» **Excerpt to read**
*** Begin section ***
The Federal Reserve is in a fix — inflation is hardly temporary, transitory or going away anytime soon. Even if pandemic and supply chain disruptions were to magically disappear tomorrow, President Joe Biden’s swelling budget deficits are making the monetary policy tradeoff between stable prices and healthy employment growth unworkable for the long term.
Consumer prices are rising at the fastest pace in three decades.
It’s not just pandemic-related shortages of rental cars and Chinese imports. Rather, rising energy prices — manufactured by Mr. Biden’s ill-conceived efforts to curtail fossil fuels — and labor shortages that will persist have spread havoc throughout the economy.
Workers are demanding and getting higher wages, and consumers and businesses expect inflation to continue. Employees are quitting jobs when they don’t get the raises they expect and finding new positions so quickly that new unemployment claims have hit historic lows.
Either Chairman Jerome Powell’s economists have been consistently wrong about inflation, or Mr. Powell and Sec. Janet Yellen have consistently made bad calls on their own for nearly eight years. More importantly, together, they have enabled Mr. Biden’s irresponsible stimulus spending by printing money to monetarize federal debt instead of forcing the government to borrow all the money it needs from private investors.
*** End section ***
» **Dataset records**
*** Begin section ***
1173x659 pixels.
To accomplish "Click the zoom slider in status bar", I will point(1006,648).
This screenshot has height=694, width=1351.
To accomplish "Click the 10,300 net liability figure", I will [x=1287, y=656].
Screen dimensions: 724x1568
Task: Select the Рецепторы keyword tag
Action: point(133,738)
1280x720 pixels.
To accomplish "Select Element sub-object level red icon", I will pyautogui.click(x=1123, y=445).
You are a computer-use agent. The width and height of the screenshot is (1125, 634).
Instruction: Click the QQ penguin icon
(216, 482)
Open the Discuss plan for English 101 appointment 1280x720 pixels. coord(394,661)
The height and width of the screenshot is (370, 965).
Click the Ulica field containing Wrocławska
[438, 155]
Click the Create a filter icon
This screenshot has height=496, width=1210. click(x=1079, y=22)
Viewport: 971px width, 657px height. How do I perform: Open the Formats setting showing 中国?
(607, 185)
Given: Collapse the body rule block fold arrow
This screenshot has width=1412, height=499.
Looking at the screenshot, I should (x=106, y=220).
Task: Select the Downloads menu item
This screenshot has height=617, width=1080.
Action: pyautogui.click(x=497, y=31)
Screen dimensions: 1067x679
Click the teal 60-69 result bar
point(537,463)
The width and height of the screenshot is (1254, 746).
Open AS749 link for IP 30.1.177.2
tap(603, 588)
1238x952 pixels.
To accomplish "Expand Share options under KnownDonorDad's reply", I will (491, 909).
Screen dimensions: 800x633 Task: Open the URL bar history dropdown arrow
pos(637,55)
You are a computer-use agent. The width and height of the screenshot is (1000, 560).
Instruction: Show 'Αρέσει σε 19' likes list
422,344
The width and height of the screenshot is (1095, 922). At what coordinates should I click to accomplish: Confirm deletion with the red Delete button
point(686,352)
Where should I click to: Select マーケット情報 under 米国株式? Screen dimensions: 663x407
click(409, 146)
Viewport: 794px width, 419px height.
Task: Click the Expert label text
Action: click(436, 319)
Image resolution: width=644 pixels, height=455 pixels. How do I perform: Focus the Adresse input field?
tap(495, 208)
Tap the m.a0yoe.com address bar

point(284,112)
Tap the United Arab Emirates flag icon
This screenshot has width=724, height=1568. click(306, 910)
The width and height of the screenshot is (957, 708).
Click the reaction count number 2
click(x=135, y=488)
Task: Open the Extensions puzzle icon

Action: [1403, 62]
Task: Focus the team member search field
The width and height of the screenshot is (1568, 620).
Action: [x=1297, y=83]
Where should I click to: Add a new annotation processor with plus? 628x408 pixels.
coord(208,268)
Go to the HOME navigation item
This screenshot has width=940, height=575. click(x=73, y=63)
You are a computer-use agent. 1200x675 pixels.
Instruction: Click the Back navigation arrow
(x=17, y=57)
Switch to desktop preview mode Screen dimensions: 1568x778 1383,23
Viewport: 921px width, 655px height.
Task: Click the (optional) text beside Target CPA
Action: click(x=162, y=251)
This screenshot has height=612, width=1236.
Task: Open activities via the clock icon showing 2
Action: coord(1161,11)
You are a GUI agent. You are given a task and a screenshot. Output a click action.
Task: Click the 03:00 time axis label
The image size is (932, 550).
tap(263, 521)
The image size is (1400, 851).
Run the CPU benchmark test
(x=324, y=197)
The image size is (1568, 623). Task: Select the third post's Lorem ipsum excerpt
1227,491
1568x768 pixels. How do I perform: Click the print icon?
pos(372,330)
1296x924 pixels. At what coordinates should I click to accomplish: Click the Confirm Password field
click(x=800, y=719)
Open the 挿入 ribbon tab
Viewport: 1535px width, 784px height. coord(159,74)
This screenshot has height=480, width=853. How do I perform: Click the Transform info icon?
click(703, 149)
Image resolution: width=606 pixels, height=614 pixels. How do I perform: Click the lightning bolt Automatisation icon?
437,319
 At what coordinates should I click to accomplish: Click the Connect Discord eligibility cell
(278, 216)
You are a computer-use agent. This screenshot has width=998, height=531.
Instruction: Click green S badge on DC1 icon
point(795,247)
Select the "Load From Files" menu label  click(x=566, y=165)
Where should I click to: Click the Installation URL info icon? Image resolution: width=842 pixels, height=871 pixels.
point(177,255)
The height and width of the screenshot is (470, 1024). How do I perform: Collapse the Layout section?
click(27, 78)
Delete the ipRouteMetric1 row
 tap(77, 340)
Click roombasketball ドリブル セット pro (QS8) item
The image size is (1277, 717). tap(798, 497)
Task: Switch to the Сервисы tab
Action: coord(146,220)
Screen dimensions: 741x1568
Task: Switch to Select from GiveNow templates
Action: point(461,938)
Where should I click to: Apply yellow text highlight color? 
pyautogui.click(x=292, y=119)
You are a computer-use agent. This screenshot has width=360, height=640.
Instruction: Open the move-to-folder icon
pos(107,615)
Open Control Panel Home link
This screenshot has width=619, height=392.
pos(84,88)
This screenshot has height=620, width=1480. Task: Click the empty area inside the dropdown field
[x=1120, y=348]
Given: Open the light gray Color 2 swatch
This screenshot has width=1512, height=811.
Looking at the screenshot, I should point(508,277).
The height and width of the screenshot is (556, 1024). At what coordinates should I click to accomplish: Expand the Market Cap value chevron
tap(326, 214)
*** End section ***
» **Problem 1**
Revise the inflation commentary starting with "Consumer prices are" and going on through "hit historic lows.", replacing "labor shortages" with "worker shortages".
» **Problem 2**
Answer these questions about the inflation commentary:
(a) How fast are consumer prices rising?
(b) What level have new unemployment claims hit?
(c) What spending have Mr. Powell and Sec. Yellen enabled?
» **Problem 3**
Carry on with the inflation commentary from its final sentence.

» **Result 1**
Consumer prices are rising at the fastest pace in three decades.
It’s not just pandemic-related shortages of rental cars and Chinese imports. Rather, rising energy prices — manufactured by Mr. Biden’s ill-conceived efforts to curtail fossil fuels — and worker shortages that will persist have spread havoc throughout the economy.
Workers are demanding and getting higher wages, and consumers and businesses expect inflation to continue. Employees are quitting jobs when they don’t get the raises they expect and finding new positions so quickly that new unemployment claims have hit historic lows.

» **Result 2**
(a) At the fastest pace in three decades.
(b) Historic lows.
(c) Mr. Biden's irresponsible stimulus spending.

» **Result 3**
Resulting rock bottom mortgage rates are hurling home prices to Mars and beyond the reach of young families — even if they could hitch a free ride on Elon Musk’s spaceship.
Runaway inflation especially victimizes low-income Americans and the elderly reliant on fixed pensions and interest from CDs and bonds. Whereas when the middle class and wealthy can frequent restaurants less, inflation compels the working poor and grandparents to simply eat less.
Rising prices have outpaced wages, so where’s the extra money going? Into oil exporters’ pockets. That empowers Saudi Arabia to cozy up to China and President Putin to intimidate Ukraine and threaten to withhold natural gas from the E.U.
Many businesses have been raising prices more rapidly than their labor and material cost warrant to fatten profit margins. That will boost stock prices next year and generally make the top 1% even richer.
Now for the bad news — supply-chain disruptions may get a bit better in 2022 within the United States but not globally. The coronavirus is gripping Europe anew, China’s “zero COVID” policy keeps its ports in a tangle with knock-on effects around the globe, and the omicron variant creates new uncertainties.
We can expect shortages to persist. With $3 trillion or more in Powell-Biden stimulus cash sitting in household and business checking accounts, the bidding war at Walmart and Chevy dealers will continue.
To curb all that inflation, the Fed should not only phase out bond purchases more quickly but also start selling bonds off its balance sheet to quickly vacuum liquidity out of the system. With Mr. Biden’s Build Back Better likely to create much bigger federal deficits, that would boost interest rates to levels that threaten a Volcker-style recession and put President Trump back in the White House.
Consequently, Mr. Powell will do too little too late — the same for central banks in the U.K., E.U. and China.
The most important things to remember about climate change are that if China and India don’t do their share, the U.S. will bear trillions in costs to cut carbon dioxide. Additionally, the U.S. will end up sending more jobs to China and elsewhere in Asia and stifle growth at home.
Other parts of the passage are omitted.